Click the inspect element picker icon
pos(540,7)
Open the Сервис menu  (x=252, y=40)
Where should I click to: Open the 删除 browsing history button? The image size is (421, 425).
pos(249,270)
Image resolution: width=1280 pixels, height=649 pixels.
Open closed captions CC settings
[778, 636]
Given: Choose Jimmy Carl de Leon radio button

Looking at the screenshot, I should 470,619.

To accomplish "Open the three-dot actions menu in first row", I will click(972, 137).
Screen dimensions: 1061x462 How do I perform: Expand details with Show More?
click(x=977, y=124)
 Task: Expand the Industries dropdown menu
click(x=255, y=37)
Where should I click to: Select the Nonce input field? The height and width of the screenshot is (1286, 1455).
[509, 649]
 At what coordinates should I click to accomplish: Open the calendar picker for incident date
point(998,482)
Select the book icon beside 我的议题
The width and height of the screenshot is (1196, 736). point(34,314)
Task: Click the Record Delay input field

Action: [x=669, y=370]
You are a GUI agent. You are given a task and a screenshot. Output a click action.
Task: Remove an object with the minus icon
- - - - - - -
Could you please copy the lines of the listing above exactly, from its first line through the line bearing "Image resolution: width=1280", and nothing more?

Click the inspect element picker icon
pos(540,7)
Open the Сервис menu  (x=252, y=40)
Where should I click to: Open the 删除 browsing history button? The image size is (421, 425).
pos(249,270)
Image resolution: width=1280 pixels, height=649 pixels.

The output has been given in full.